Ill start by saying that I am using the DHTLib found HERE
For some reason I can not get the response from the sensor (DHT.temperature and DHT.humidity) to work with the sprinf call.
Here is some example code. (NOTE: The point is to create a single variable formated in HTML that I can send to the network card.)
#include <dht.h>
char tdr[100];
dht DHT;
#define DHT11_PIN 8
void setup() {
Serial.begin(9600);
}
void loop() {
int chk = DHT.read11(DHT11_PIN);
delay(2000);
snprintf(tdr, 100, "
The Temperature is %f C
The Humidity is %f\r\n", DHT.temperature, DHT.humidity);
Serial.println(tdr);
}
Temperature and Humidity return a ?, not sure what I am doing wrong. The dht.h file shows both to be of type double. I have tried using just about every specifier in the list and none of them return the value.
#include <dht.h>
char tdr[100];
char temp[5];
char humi[5];
dht DHT;
#define DHT11_PIN 8
void setup() {
// put your setup code here, to run once:
Serial.begin(9600);
}
void loop() {
// put your main code here, to run repeatedly
int chk = DHT.read11(DHT11_PIN);
delay(2000);
dtostrf(DHT.temperature,5 , 2, temp);
dtostrf(DHT.humidity,5 , 2, humi);
Serial.print(DHT.temperature);
Serial.print("\t");
Serial.println(DHT.humidity);
snprintf(tdr, 100, "
The Temperature is %sC
The Humidity is %s\r\n", temp, humi);
Serial.println(tdr);
}
And here is the output
23.00 38.00
The Temperature is C
The Humidity is 38.00
Seems that Temperature is not being translated or I am doing it wrong somewhere.

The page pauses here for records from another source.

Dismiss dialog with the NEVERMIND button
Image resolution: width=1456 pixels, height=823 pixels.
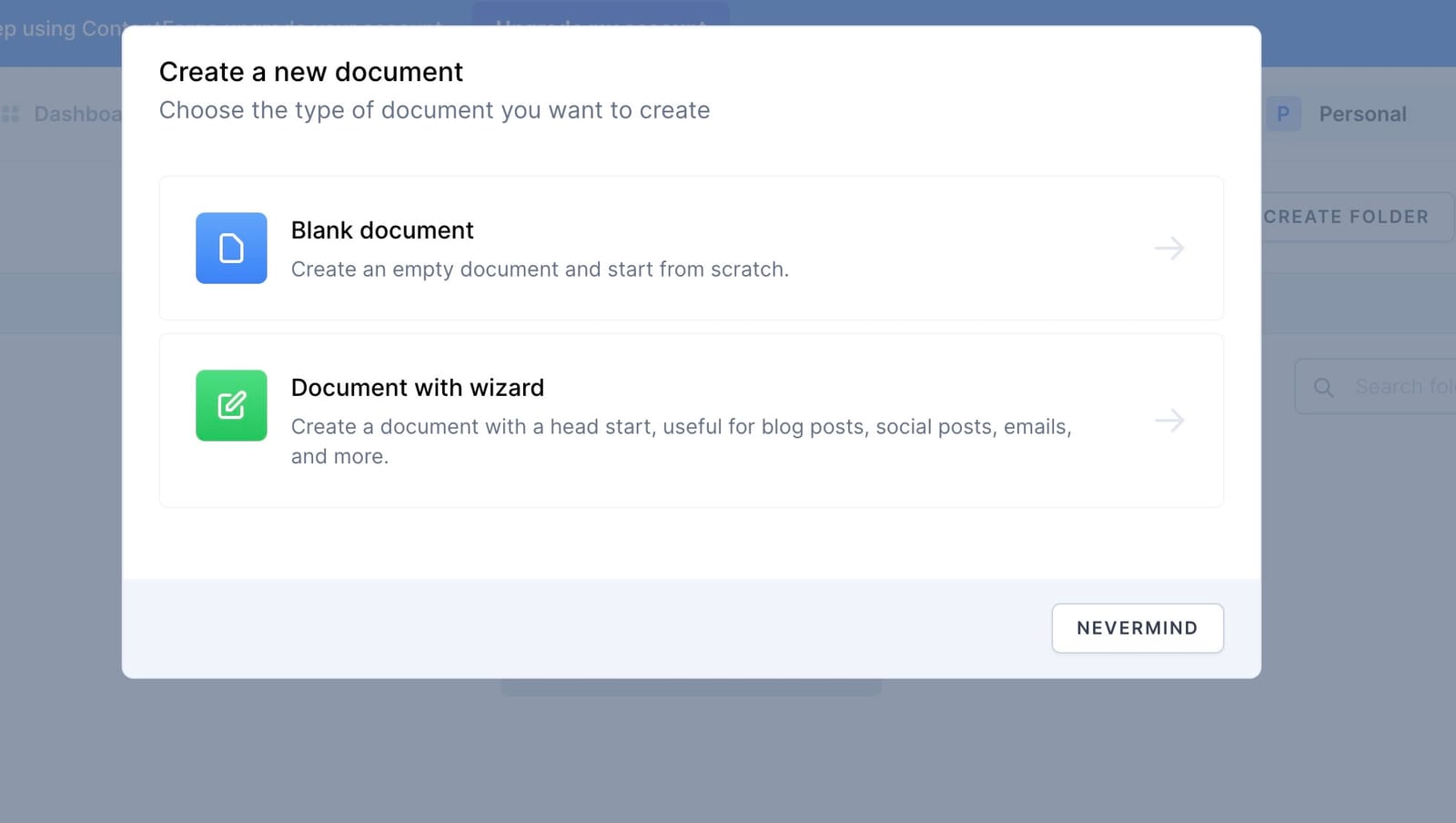pos(1137,628)
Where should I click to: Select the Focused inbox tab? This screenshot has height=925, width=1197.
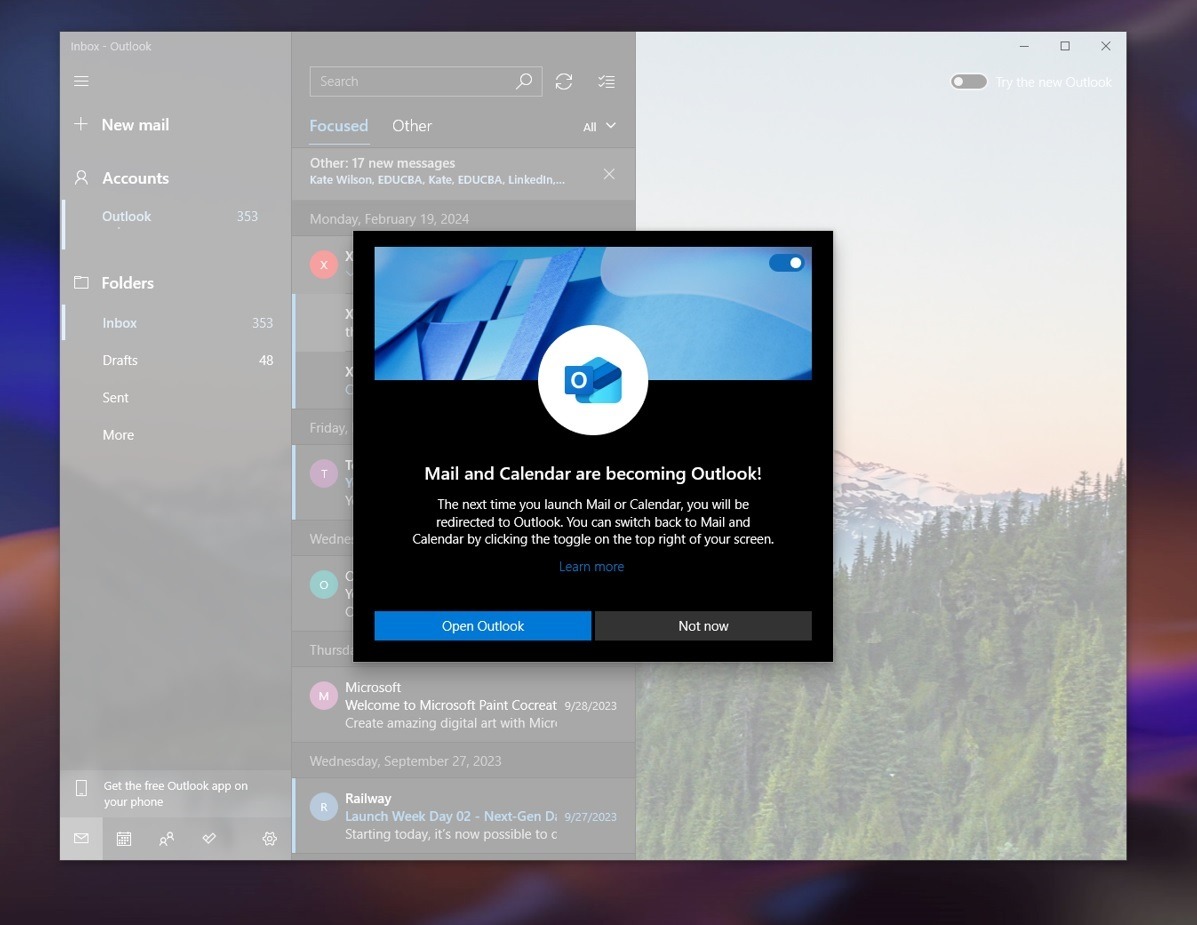coord(339,126)
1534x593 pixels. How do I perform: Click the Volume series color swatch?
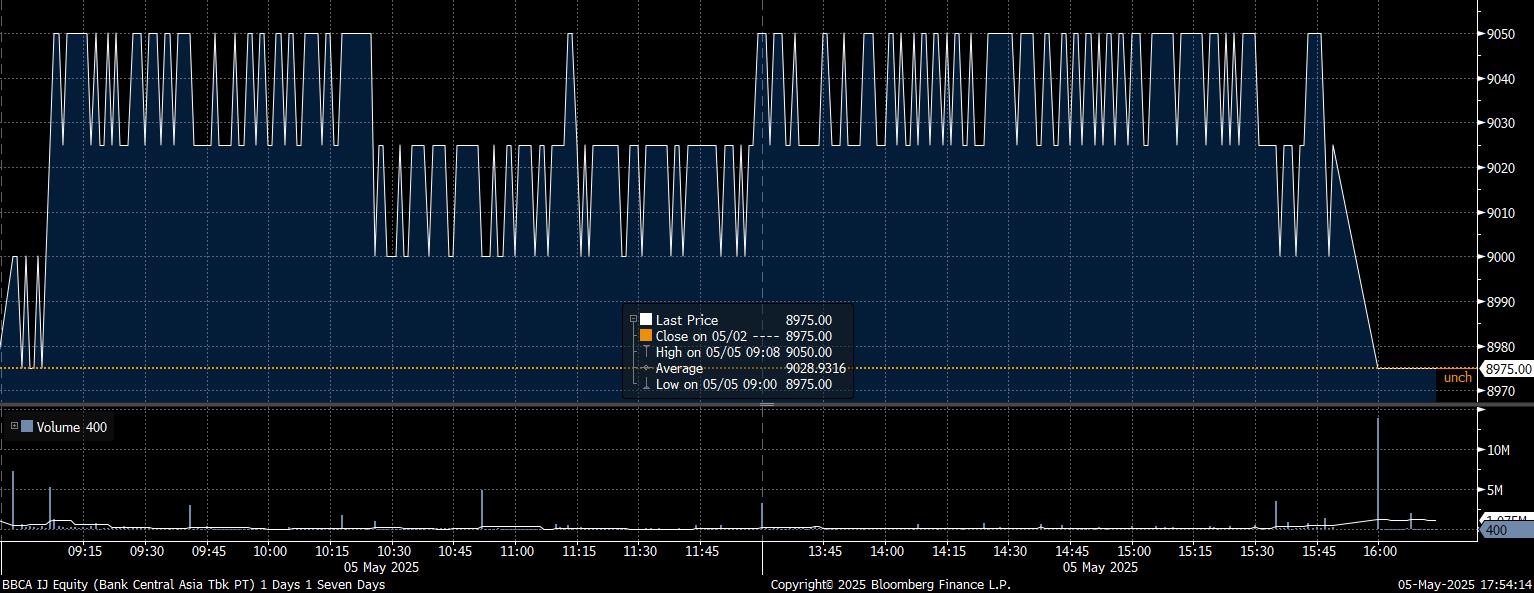[27, 427]
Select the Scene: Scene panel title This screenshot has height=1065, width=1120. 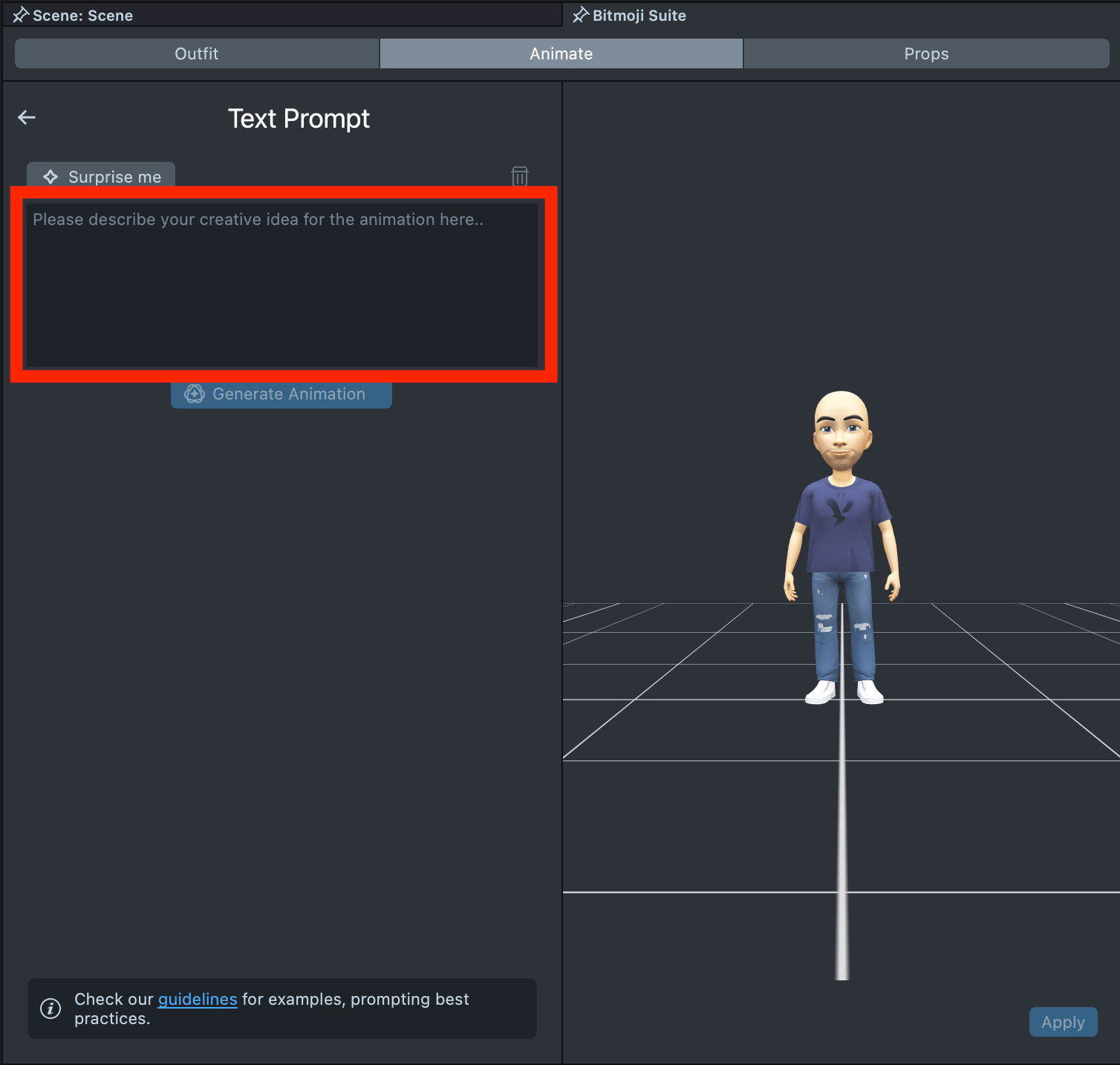pos(82,16)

I suppose it's because your temp and humi char arrays are too small, "23.00" is already 5 characters, so where would dtostrf store the NULL at the end to make it a valid C string? Increase size to at least 6 and I think it will work. I would increase the size of temp to 7 for possibly negative value
I was saying that I expected an array[7] to be 7 entries long and the "\0" to be deducted from it by the call.
Maybe I have it all wrong. So let me say it with an snprintf command
So if I set an array size of 20 and then do an snprintf(array, 20, "Some Data to %s in", array2) and array2 is "put " it will fail because the data going into the array is 20 char's long and there is no space for the "/0"?
Would doing this cause a failure or would the program take it and then give unexpected responses?
So if I set an array size of 20 and then do an snprintf(array, 20, "Some Data to %s in", array2) and array2 is "put " it will fail because the data going into the array is 20 char's long and there is no space for the "/0"?
If the array size is 20, you can write 19 characters (the 16 in the double quotes + the three in array2) plus the terminating NULL with no problems.
If array2 contained "send", then snprintf() would lop the n off the end. sprintf(), on the other hand, would not, and it would put the NULL beyond the end of the array, overwriting some other data.
Would doing this cause a failure or would the program take it and then give unexpected responses?
Unexpected responses ARE a failure, so it's not an either/or situation.